Chicken and Farina Dumpling Soup – NOVEMBER 11, 2016 By: Paulette M
- PREP: 30 minutes
- COOK: 35 minutes
- SERVES: 4 servings (12 dumplings)
This nutritious soup is abundant with vegetables, and the light and tender dumplings will become a family favorite. Don’t be concerned about the long ingredient list because this soup is very easy to prepare.
For the dumplings:
- 1 egg, lightly beaten
- 1/4 cup regular (not instant) Cream of Wheat, uncooked
- 2 teaspoons vegetable oil
- 2 cups reduced-sodium chicken broth
- 2 cups water
- Dash of salt
For the soup:
- 1 tablespoon olive oil
- 2 carrots, cut into 1/4-inch slices
- 1/2 cup coarsely chopped onion
- 6 cups reduced-sodium chicken broth
- 8 ounces chicken tenders, cut into 1/2-inch strips
- 2 celery stalks and leaves, thinly sliced
- 2 tablespoons minced fresh thyme, or 1 teaspoon dried thyme
- 1 bay leaf
- 2 plum tomatoes, cut into 1/2-inch chunks
- 2 tablespoons minced fresh flat-leaf parsley
- 2 teaspoons snipped fresh dill, or 1/2 teaspoon dried dill
- Salt and freshly ground pepper to taste
- Freshly ground black pepper for garnish
- To make the dumplings, stir together the egg, Cream of Wheat, and vegetable oil in a small bowl. Cover and refrigerate for 20 minutes.

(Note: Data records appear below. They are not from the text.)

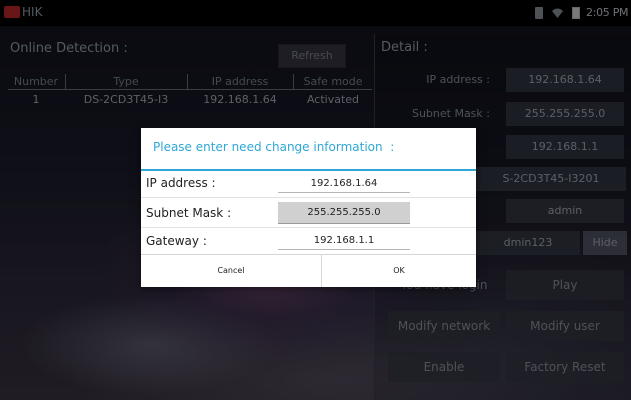  What do you see at coordinates (344, 213) in the screenshot?
I see `subnet-mask-field` at bounding box center [344, 213].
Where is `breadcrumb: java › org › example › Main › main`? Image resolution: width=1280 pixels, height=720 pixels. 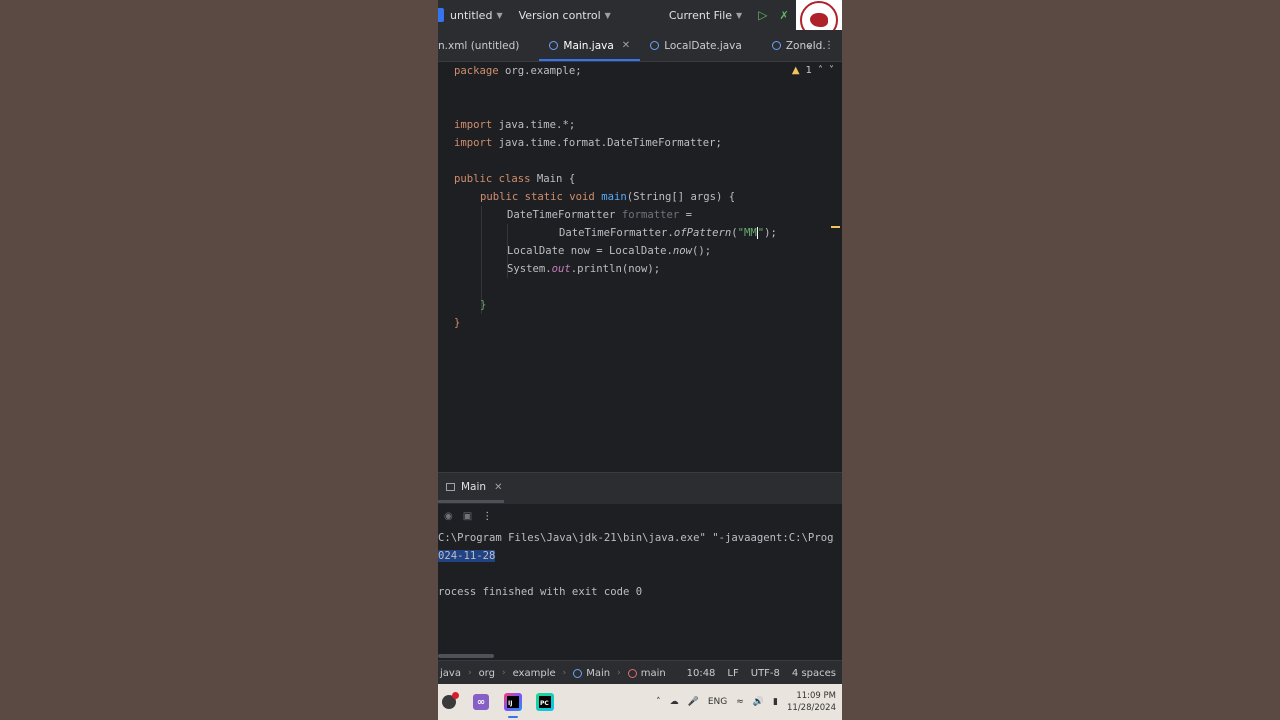 breadcrumb: java › org › example › Main › main is located at coordinates (553, 674).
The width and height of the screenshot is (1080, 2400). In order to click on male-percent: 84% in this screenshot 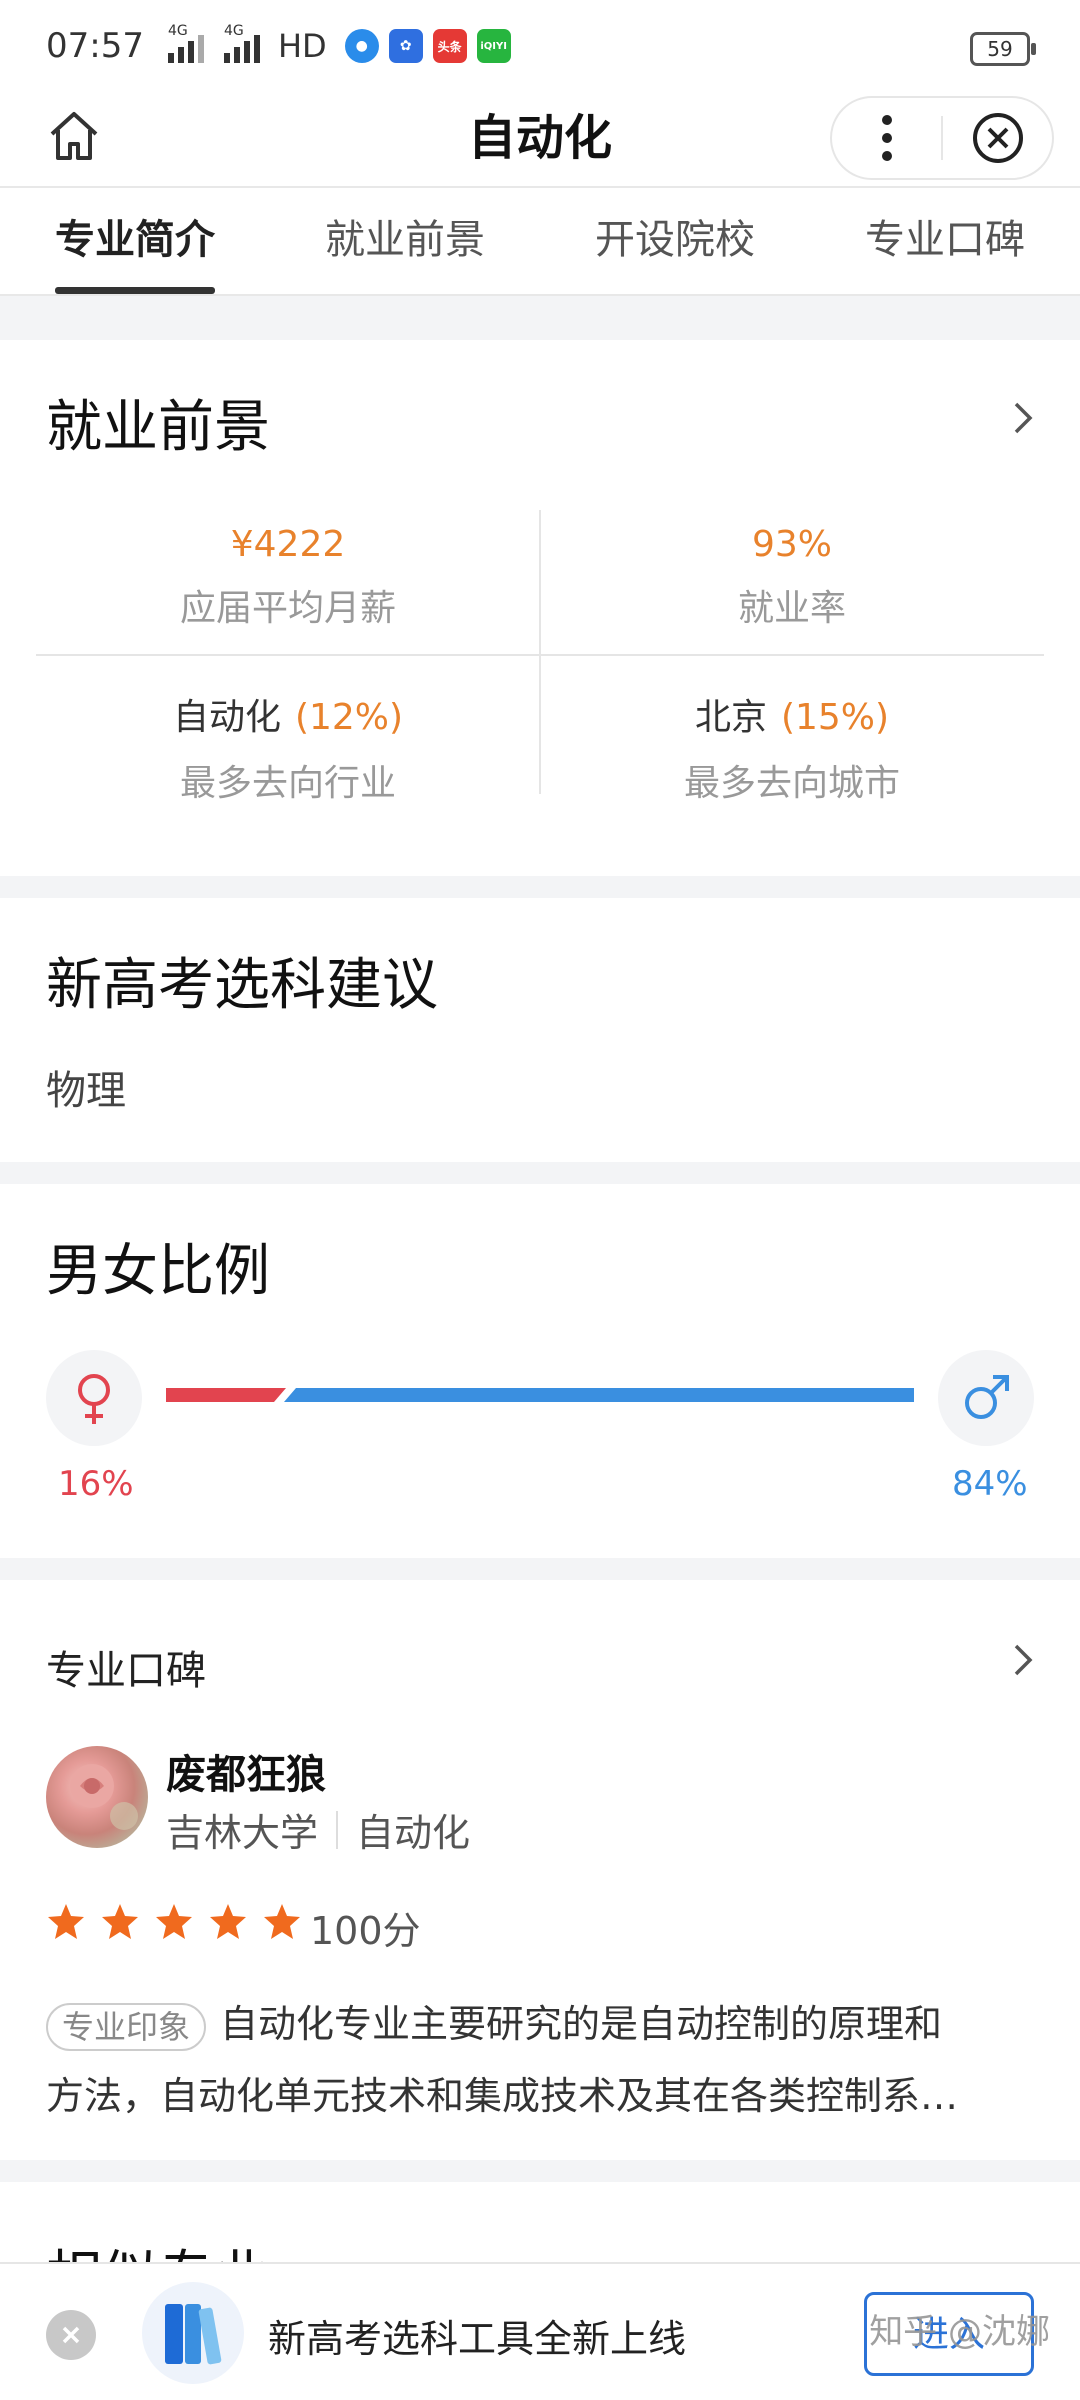, I will do `click(990, 1484)`.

- To cook the dumplings, combine the chicken broth, water, and salt in a medium saucepan. Bring to a boil over high heat. Drop the dumpling batter by a scant table-flatware teaspoon into the broth mixture. (The dumplings will be irregular in shape.) Reduce the heat to medium. Simmer for 20 minutes, or until the dumplings expand and are cooked through. When they are done, use a slotted spoon to transfer the dumplings in a single layer to a plate. Cover to keep warm. Discard the cooking liquid.
- To make the soup, heat the oil in a Dutch oven or large saucepan over medium heat. Add the carrots and onion. Cook, stirring occasionally, for about 5 minutes, or until the carrots are crisp-tender.
- Add the chicken broth. Increase the heat to high and bring to a boil. Stir in the chicken, celery and leaves, thyme, and bay leaf.
- Reduce the heat to low. Cover and simmer for 8 minutes, or until the chicken is thoroughly cooked and vegetables are tender.
- Remove and discard the bay leaf. Stir in the tomatoes, parsley, and dill. Add salt and pepper to taste.
- For each serving, place 3 dumplings in a soup bowl and ladle the hot soup over them. Garnish with freshly ground pepper.